Бабка произнесла все это на едином дыхании, будто опасаясь что-нибудь забыть. В глазах ее светилось простое человеческое участие. Беззубым ртом она шепотом известила Уршулю о том, что Терек исчез, что ночью фашистов прогнали партизаны, а, когда она шла сюда, на доме, где сейчас располагается жандармерия, клеили бумагу, в которой именем правительства и господа бога объявлялось, что все бандиты будут ликвидированы.

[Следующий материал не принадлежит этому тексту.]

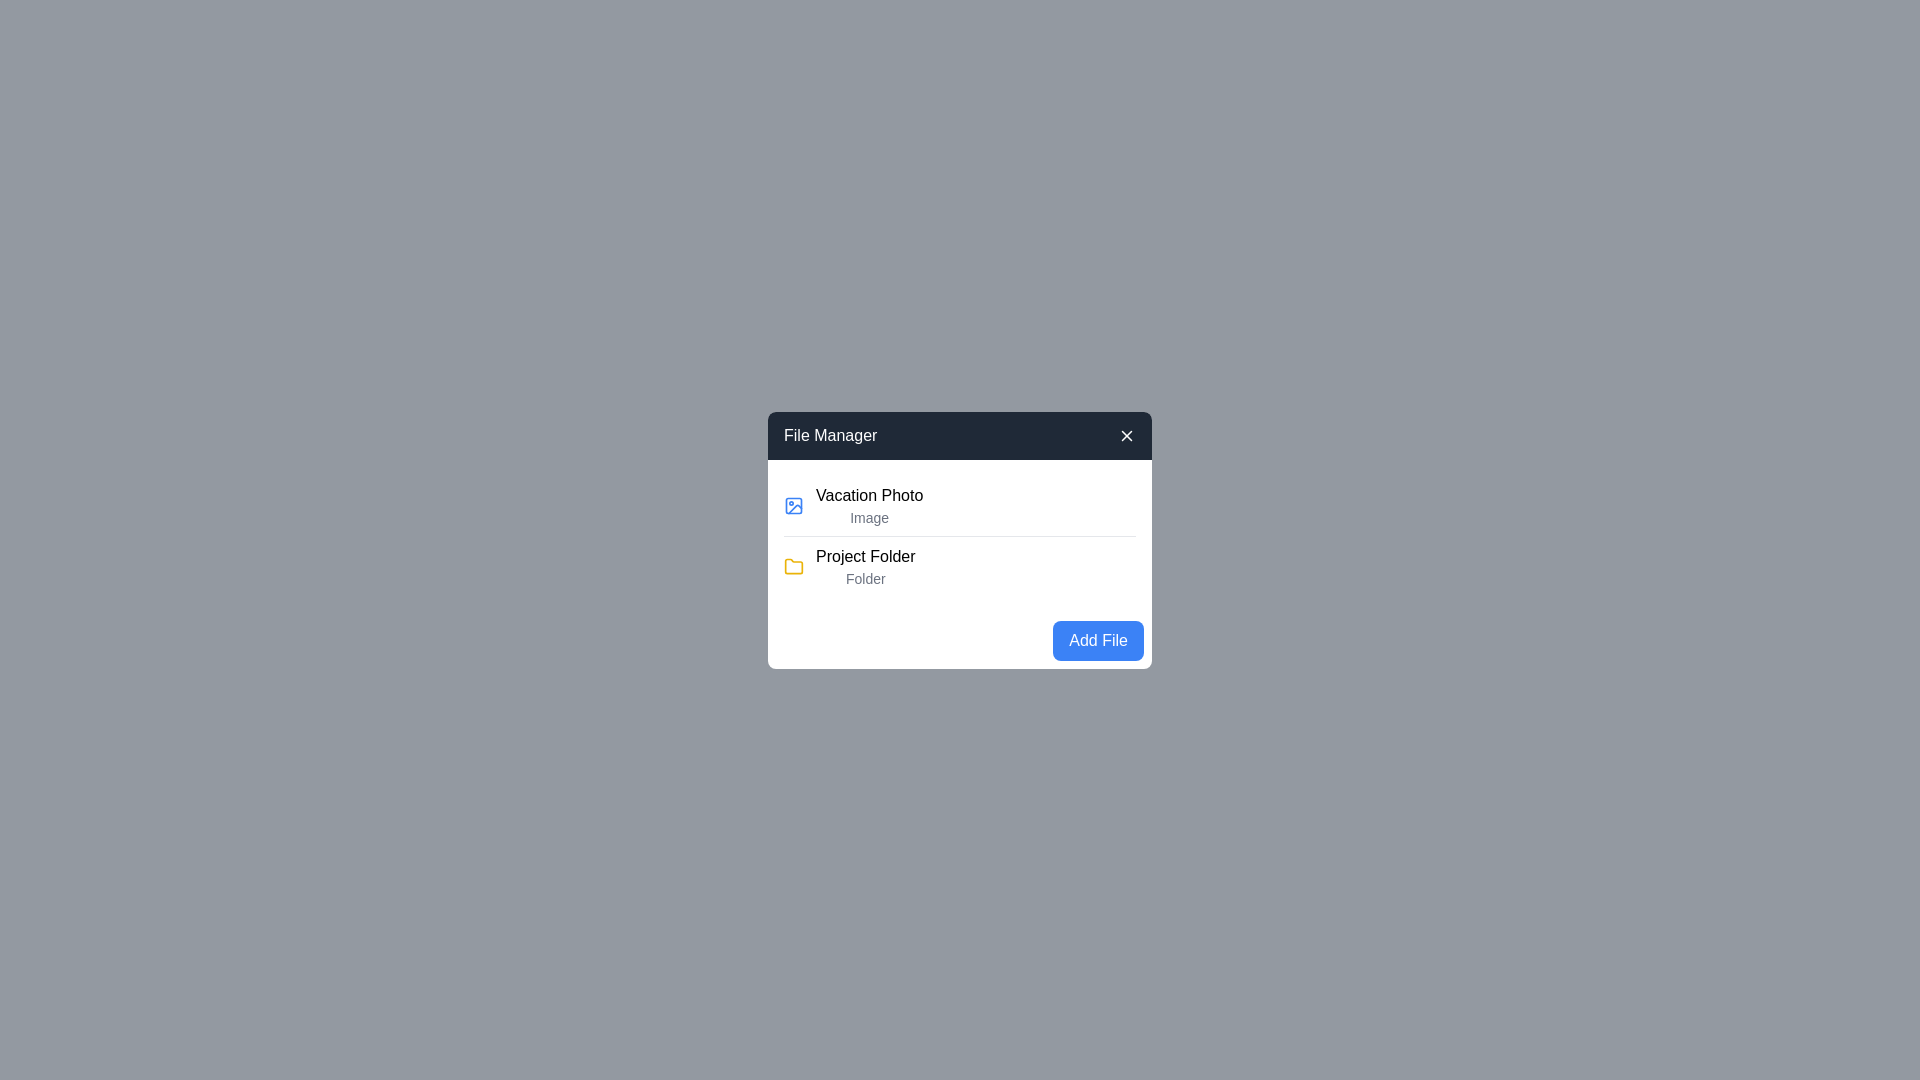 Image resolution: width=1920 pixels, height=1080 pixels. Describe the element at coordinates (1097, 640) in the screenshot. I see `the 'Add File' button to initiate the file addition process` at that location.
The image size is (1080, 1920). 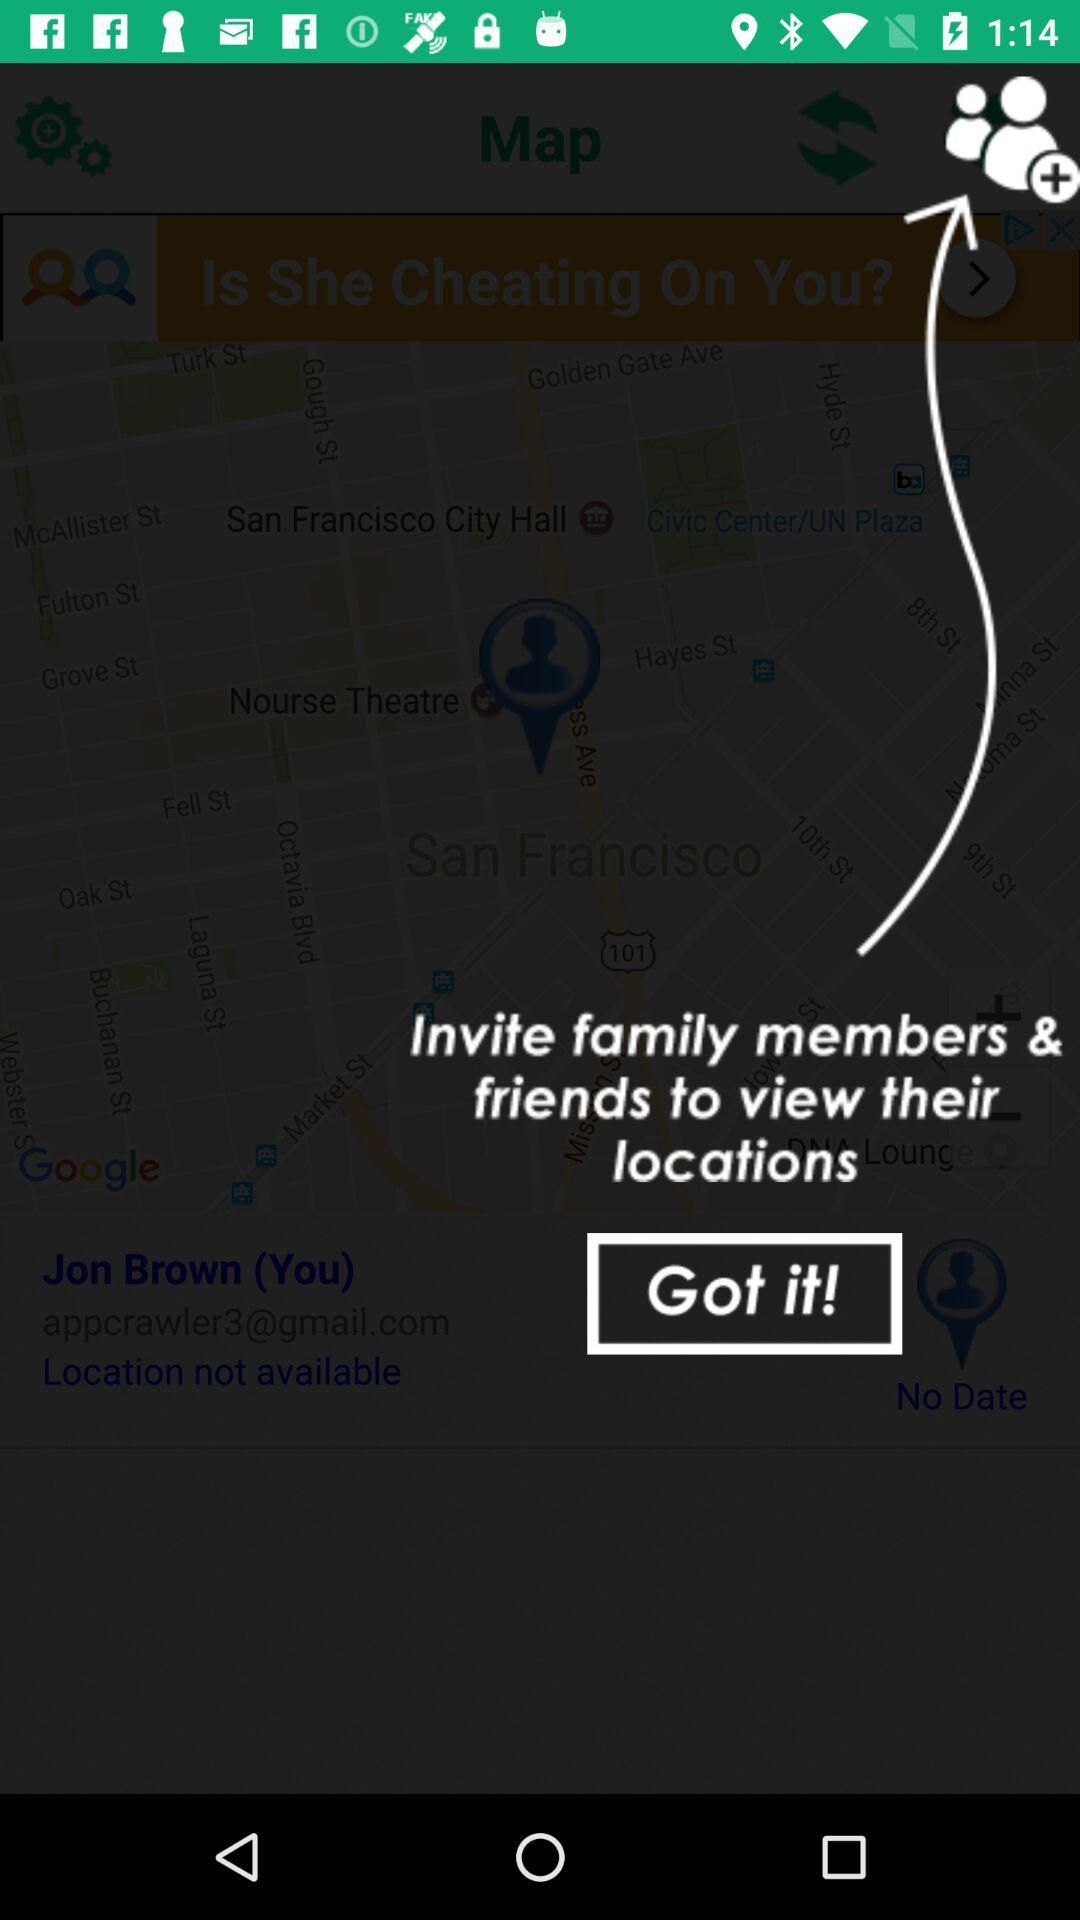 What do you see at coordinates (838, 135) in the screenshot?
I see `refresh the search` at bounding box center [838, 135].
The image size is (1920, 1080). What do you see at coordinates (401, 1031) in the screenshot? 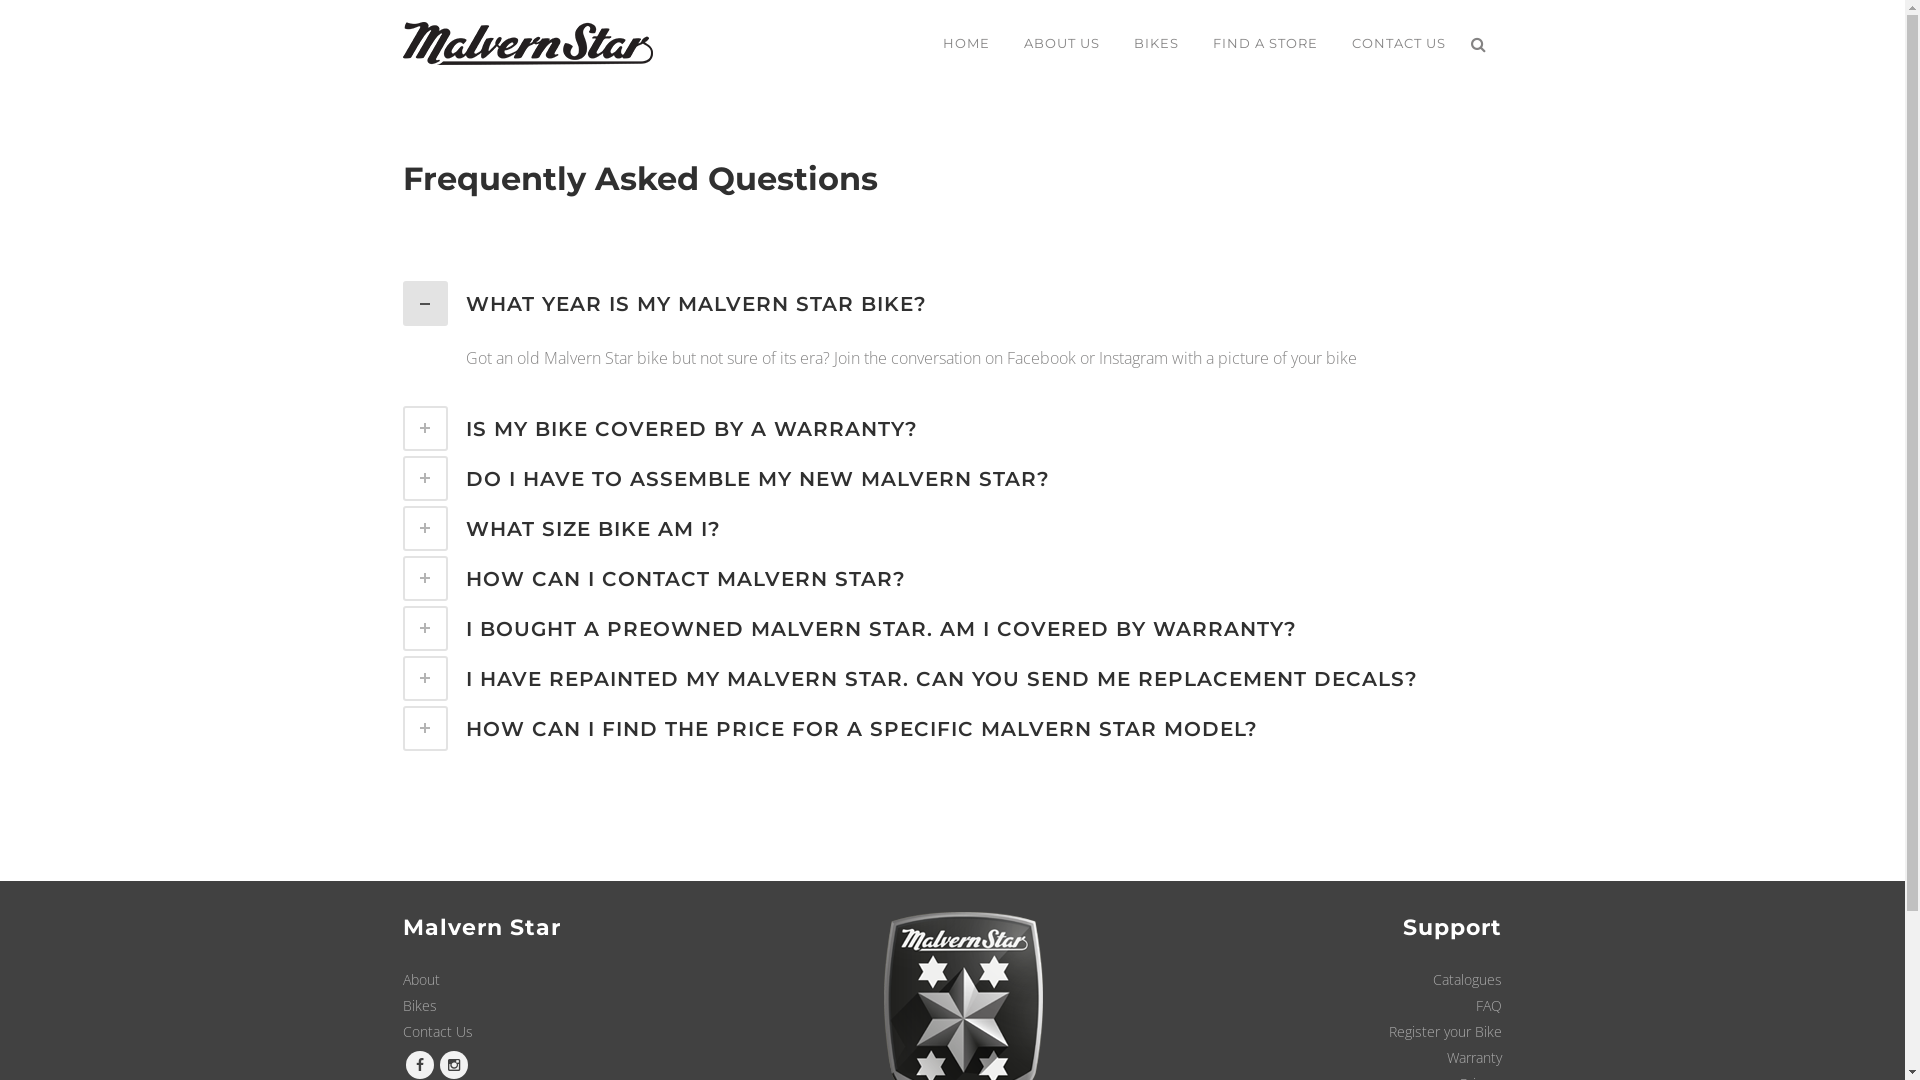
I see `'Contact Us'` at bounding box center [401, 1031].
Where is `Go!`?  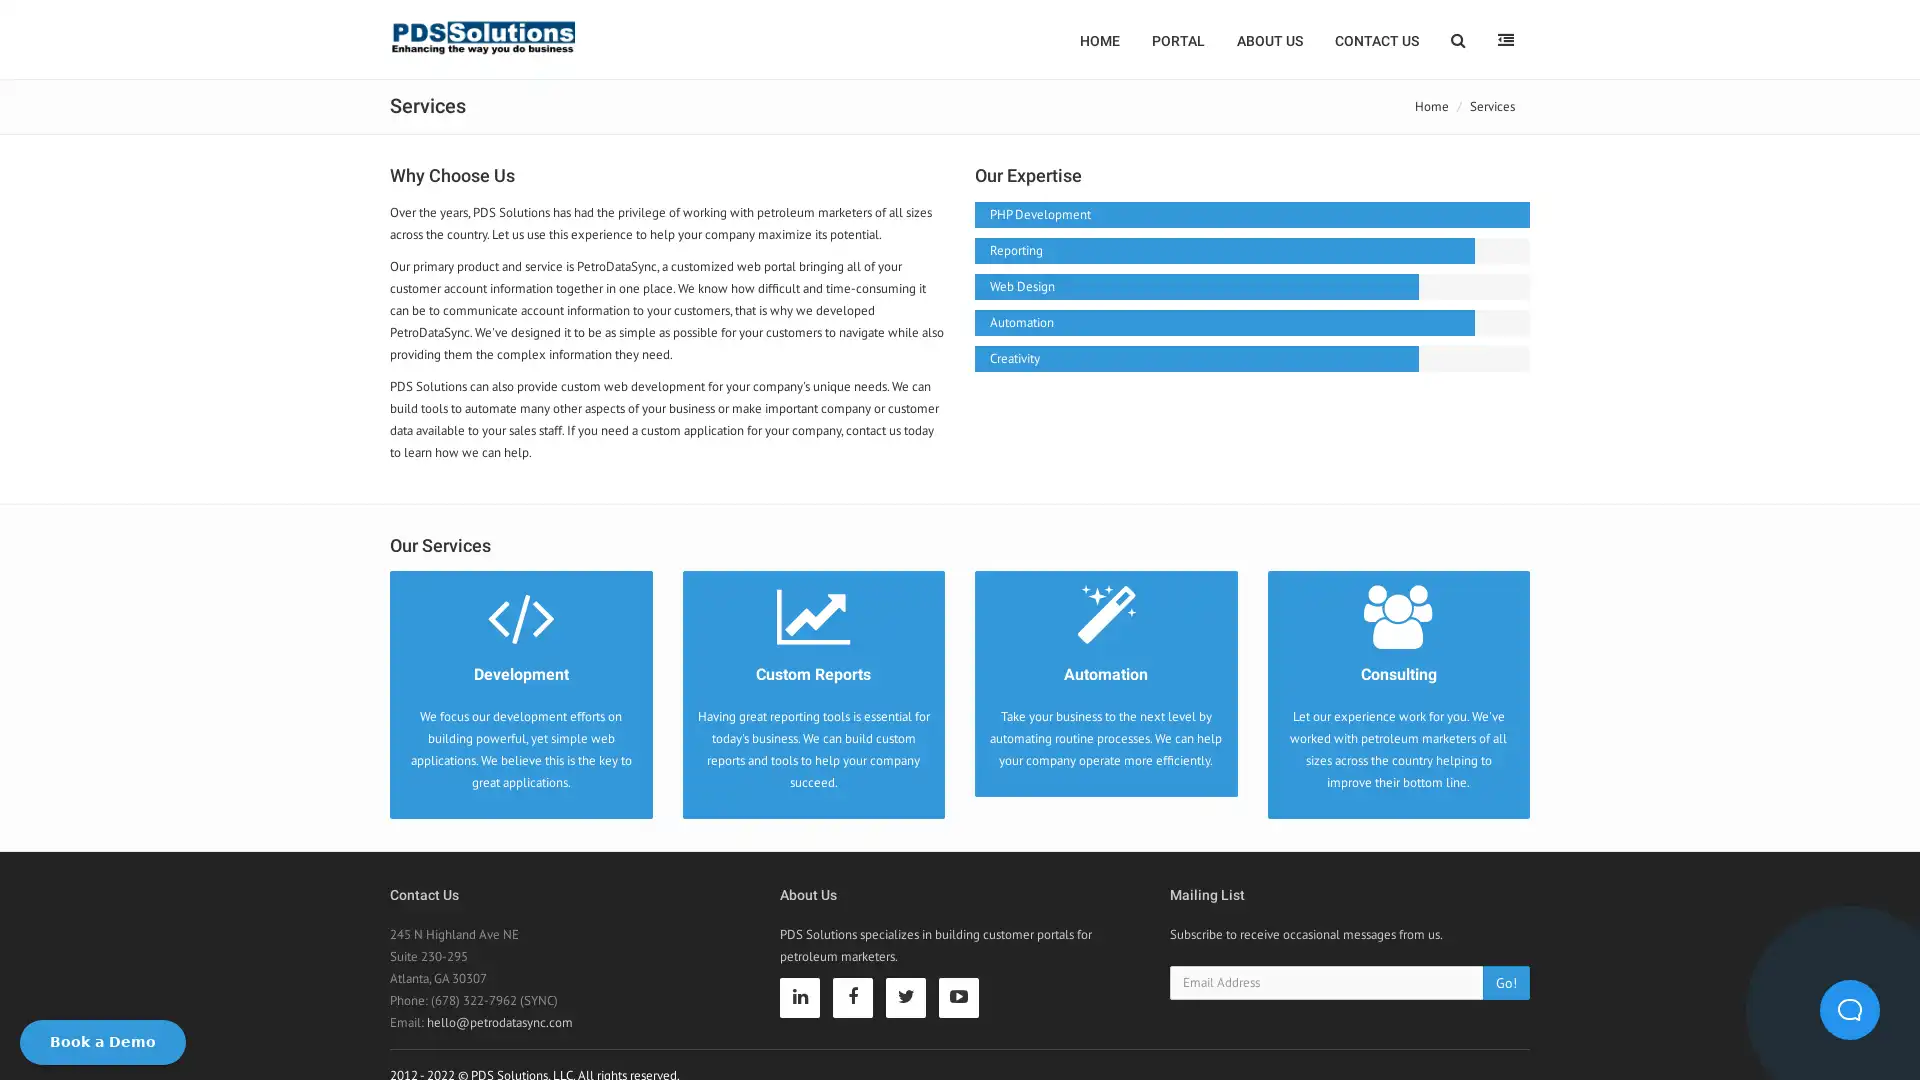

— Никто это объявление не читает, — продолжала она. — Люди сидят по домам, боясь высунуть нос со двора. Из-за немцев, конечно. А те беснуются. Только Янек Поштар прошел вниз по дороге и уверенно зашагал долиной. Был он какой-то удивительно толстый и широкий в плечах, будто на спине горб вырос. Всю эту необычную толщину он прикрывал овечьим кожухом. Жандармы — чужие. Откуда им знать, сколько у нас в деревне горбунов? А наши ничего не скажут. Главное, чтобы Янко дошел, куда идет, и донес, что несет. — Она усмехнулась и, оглянувшись по сторонам, зашептала еще тише: — Не оставим мы тебя, дочь моя. Не бойся. Завтра придет старуха Хохолка из Майера, поживет тут у тебя маленько. Я говорила куме Лацковой, но она и слушать не пожелала: страшно ей, мол.
Уршуля залилась слезами. Она не могла вымолвить ни слова, чтобы выразить свою признательность. Даже поплакать вволю не могла, хотя ей это так было нужно… Ничего она сейчас не могла, только благодарно смотрела в изборожденное морщинами лицо бабки Колесарки, на котором отпечаталась вся ее нелегкая жизнь. Но глаза у старушки были синие, как сливы. Она заморгала ими и растроганно проговорила:
— Уршуля, Уршуля, бедняжечка ты моя, чего только не приходится нам вытерпеть… — Она отерла глаза ладонью. Тыльная сторона ее руки была как земля, а суставы — как выступающие из земли камни. Время обтесывало их уже восьмой десяток лет. — Принесу вам и пахты. Молодуха будет сбивать масло. — Она приложила указательный палец к сморщенным губам, давая понять, что это тайна, о которой нельзя говорить — опасно.
Потом она ушла, тихо, как мышка. Пока не проснулись дети, Уршуля оставалась наедине со своими мыслями. Беспокойные, непоседливые, они разбегались по сторонам, карабкались по склонам и тут же устремлялись на дно ущелий, шли густыми горными лесами — и все по следу Михала, по тем дорогам, о которых она думала с содроганием. После таких дорог человек весь как избитый. И Уршуля, измученная своими тяжелыми думами, чувствовала себя совершенно разбитой.
— Дети мои, — проговорила она шепотом и прикрыла глаза руками. Из глаз ее полились тщетно удерживаемые слезы. Так она оплакала свое пятое дитя.